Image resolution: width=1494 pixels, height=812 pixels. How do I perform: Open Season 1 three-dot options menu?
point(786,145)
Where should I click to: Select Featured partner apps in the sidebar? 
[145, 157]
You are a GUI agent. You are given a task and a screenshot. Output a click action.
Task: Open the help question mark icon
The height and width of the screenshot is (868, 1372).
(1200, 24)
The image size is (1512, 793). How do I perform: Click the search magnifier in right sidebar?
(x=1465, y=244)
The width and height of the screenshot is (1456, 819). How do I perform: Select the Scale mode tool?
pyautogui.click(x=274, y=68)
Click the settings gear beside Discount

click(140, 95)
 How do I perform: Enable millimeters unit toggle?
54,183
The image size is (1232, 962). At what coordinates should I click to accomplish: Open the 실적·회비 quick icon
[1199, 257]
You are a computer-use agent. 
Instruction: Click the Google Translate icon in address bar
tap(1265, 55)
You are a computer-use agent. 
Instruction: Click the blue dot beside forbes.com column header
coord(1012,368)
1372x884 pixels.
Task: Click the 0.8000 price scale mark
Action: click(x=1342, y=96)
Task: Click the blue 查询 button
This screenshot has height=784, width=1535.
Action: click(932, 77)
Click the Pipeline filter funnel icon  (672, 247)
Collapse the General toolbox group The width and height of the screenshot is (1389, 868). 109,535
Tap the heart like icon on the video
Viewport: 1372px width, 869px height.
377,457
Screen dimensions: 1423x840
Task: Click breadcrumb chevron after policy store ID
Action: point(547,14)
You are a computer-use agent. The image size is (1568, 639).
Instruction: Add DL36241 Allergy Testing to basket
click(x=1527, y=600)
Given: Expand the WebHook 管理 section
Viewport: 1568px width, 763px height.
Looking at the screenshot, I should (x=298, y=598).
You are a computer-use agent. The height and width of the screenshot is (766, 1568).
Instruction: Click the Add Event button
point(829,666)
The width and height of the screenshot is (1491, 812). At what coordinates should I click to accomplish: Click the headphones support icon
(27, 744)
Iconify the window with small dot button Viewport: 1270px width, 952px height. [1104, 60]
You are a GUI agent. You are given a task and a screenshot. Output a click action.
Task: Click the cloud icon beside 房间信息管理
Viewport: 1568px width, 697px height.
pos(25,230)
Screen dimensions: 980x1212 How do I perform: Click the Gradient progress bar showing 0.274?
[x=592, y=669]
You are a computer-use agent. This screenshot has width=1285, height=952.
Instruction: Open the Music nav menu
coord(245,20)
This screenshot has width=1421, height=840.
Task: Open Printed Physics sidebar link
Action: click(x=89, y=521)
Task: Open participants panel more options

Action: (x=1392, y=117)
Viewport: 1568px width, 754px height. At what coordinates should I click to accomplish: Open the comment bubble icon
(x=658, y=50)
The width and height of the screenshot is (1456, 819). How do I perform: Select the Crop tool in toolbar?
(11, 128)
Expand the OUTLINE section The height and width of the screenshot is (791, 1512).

============================================================

◆ What this task involves ◆
Please output the lines of the listing above that fall in the stretch from the one with "Collapse the General" through the one with "You are a computer-use agent. The height", exactly and only those.

◆ Solution to this exercise ◆
Collapse the General toolbox group The width and height of the screenshot is (1389, 868). 109,535
Tap the heart like icon on the video
Viewport: 1372px width, 869px height.
377,457
Screen dimensions: 1423x840
Task: Click breadcrumb chevron after policy store ID
Action: point(547,14)
You are a computer-use agent. The image size is (1568, 639).
Instruction: Add DL36241 Allergy Testing to basket
click(x=1527, y=600)
Given: Expand the WebHook 管理 section
Viewport: 1568px width, 763px height.
Looking at the screenshot, I should (x=298, y=598).
You are a computer-use agent. The height and width of the screenshot is (766, 1568).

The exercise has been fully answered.